WHAT IS NEEDED> A word-for-word transcription of every record is needed.

Stored data entries>
----------------------------------------

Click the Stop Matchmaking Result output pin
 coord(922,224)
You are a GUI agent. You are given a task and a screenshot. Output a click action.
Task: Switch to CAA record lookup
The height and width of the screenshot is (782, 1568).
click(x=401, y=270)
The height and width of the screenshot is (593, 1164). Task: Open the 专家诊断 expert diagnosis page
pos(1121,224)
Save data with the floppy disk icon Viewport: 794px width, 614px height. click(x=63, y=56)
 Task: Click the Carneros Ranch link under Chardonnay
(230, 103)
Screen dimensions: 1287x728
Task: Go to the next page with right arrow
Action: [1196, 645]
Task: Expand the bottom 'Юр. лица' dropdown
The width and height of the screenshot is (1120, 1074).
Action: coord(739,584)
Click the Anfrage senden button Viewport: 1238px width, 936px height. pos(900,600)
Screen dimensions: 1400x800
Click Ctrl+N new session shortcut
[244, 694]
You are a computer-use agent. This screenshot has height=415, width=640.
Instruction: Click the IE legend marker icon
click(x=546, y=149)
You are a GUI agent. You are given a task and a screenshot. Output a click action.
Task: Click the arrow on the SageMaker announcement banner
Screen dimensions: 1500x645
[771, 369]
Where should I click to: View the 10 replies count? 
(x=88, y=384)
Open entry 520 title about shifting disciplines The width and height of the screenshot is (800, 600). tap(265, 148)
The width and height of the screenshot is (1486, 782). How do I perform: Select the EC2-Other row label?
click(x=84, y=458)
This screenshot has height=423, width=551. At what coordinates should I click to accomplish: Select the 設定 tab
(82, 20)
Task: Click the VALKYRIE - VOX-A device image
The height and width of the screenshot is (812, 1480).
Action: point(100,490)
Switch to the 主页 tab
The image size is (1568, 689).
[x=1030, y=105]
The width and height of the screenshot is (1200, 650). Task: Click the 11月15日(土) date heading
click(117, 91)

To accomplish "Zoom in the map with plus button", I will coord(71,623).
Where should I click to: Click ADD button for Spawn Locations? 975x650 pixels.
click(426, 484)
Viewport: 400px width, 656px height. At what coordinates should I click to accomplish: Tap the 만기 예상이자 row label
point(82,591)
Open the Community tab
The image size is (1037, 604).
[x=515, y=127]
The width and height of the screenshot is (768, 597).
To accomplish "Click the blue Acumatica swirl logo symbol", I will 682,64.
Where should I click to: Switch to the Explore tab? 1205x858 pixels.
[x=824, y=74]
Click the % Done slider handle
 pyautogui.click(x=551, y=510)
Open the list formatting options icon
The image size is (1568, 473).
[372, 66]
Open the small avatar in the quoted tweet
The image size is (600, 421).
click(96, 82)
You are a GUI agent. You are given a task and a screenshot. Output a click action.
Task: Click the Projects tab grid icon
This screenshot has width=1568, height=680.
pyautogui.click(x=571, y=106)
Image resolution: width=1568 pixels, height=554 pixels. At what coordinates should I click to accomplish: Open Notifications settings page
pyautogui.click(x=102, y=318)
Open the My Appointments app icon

----------------------------------------

EXERCISE SOLUTION>
Click the Stop Matchmaking Result output pin
 coord(922,224)
You are a GUI agent. You are given a task and a screenshot. Output a click action.
Task: Switch to CAA record lookup
The height and width of the screenshot is (782, 1568).
click(x=401, y=270)
The height and width of the screenshot is (593, 1164). Task: Open the 专家诊断 expert diagnosis page
pos(1121,224)
Save data with the floppy disk icon Viewport: 794px width, 614px height. click(x=63, y=56)
 Task: Click the Carneros Ranch link under Chardonnay
(230, 103)
Screen dimensions: 1287x728
Task: Go to the next page with right arrow
Action: [1196, 645]
Task: Expand the bottom 'Юр. лица' dropdown
The width and height of the screenshot is (1120, 1074).
Action: coord(739,584)
Click the Anfrage senden button Viewport: 1238px width, 936px height. pos(900,600)
Screen dimensions: 1400x800
Click Ctrl+N new session shortcut
[244, 694]
You are a computer-use agent. This screenshot has height=415, width=640.
Instruction: Click the IE legend marker icon
click(x=546, y=149)
You are a GUI agent. You are given a task and a screenshot. Output a click action.
Task: Click the arrow on the SageMaker announcement banner
Screen dimensions: 1500x645
[771, 369]
Where should I click to: View the 10 replies count? 
(x=88, y=384)
Open entry 520 title about shifting disciplines The width and height of the screenshot is (800, 600). tap(265, 148)
The width and height of the screenshot is (1486, 782). How do I perform: Select the EC2-Other row label?
click(x=84, y=458)
This screenshot has height=423, width=551. At what coordinates should I click to accomplish: Select the 設定 tab
(82, 20)
Task: Click the VALKYRIE - VOX-A device image
The height and width of the screenshot is (812, 1480).
Action: point(100,490)
Switch to the 主页 tab
The image size is (1568, 689).
[x=1030, y=105]
The width and height of the screenshot is (1200, 650). Task: Click the 11月15日(土) date heading
click(117, 91)

To accomplish "Zoom in the map with plus button", I will coord(71,623).
Where should I click to: Click ADD button for Spawn Locations? 975x650 pixels.
click(426, 484)
Viewport: 400px width, 656px height. At what coordinates should I click to accomplish: Tap the 만기 예상이자 row label
point(82,591)
Open the Community tab
The image size is (1037, 604).
[x=515, y=127]
The width and height of the screenshot is (768, 597).
To accomplish "Click the blue Acumatica swirl logo symbol", I will 682,64.
Where should I click to: Switch to the Explore tab? 1205x858 pixels.
[x=824, y=74]
Click the % Done slider handle
 pyautogui.click(x=551, y=510)
Open the list formatting options icon
The image size is (1568, 473).
[372, 66]
Open the small avatar in the quoted tweet
The image size is (600, 421).
click(96, 82)
You are a GUI agent. You are given a task and a screenshot. Output a click action.
Task: Click the Projects tab grid icon
This screenshot has width=1568, height=680.
pyautogui.click(x=571, y=106)
Image resolution: width=1568 pixels, height=554 pixels. At what coordinates should I click to accomplish: Open Notifications settings page
pyautogui.click(x=102, y=318)
Open the My Appointments app icon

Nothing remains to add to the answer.